Exercise inputs Start Marker

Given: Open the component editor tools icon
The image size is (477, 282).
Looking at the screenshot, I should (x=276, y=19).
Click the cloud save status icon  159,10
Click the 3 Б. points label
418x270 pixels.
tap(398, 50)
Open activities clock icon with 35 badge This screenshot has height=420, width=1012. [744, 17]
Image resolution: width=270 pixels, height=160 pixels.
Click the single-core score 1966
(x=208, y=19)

Exercise inputs End Marker
Exercise inputs Start Marker

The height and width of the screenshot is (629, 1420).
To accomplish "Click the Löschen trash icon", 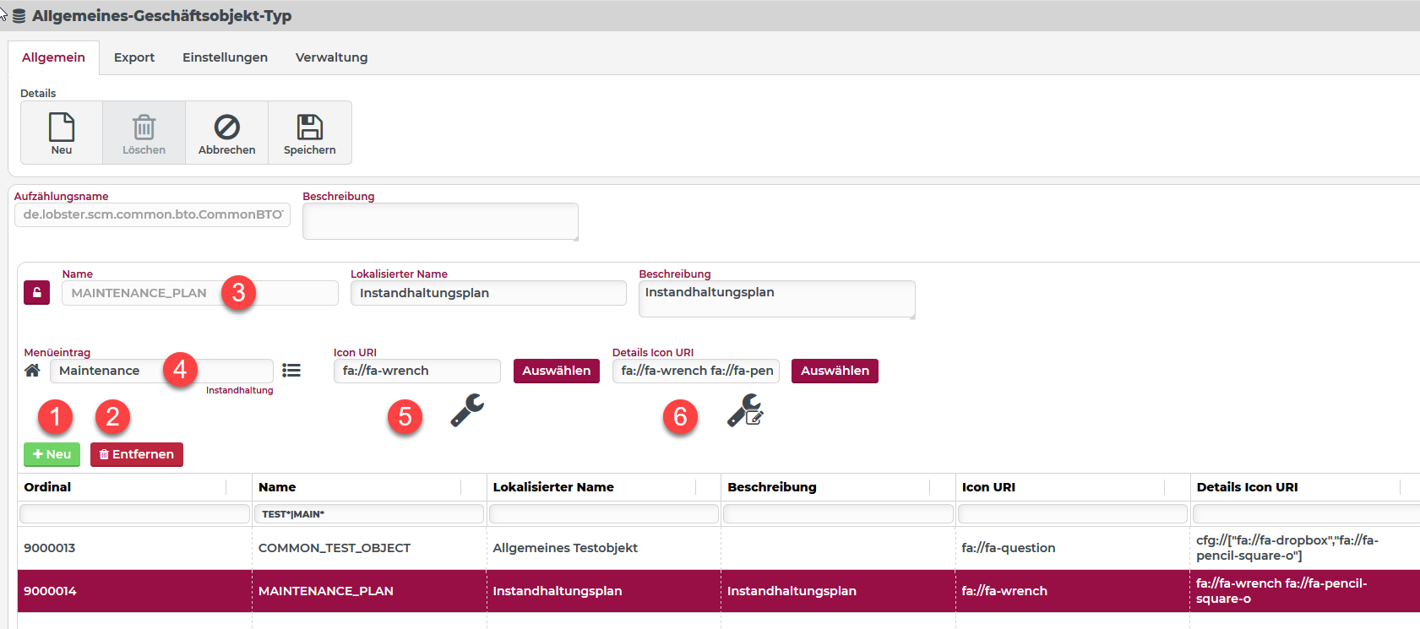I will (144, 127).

Exercise inputs End Marker

**Task objective**
Of the lines above, copy each one that contains the word "height".

**Your solution**
Open activities clock icon with 35 badge This screenshot has height=420, width=1012. [744, 17]
Image resolution: width=270 pixels, height=160 pixels.
The height and width of the screenshot is (629, 1420).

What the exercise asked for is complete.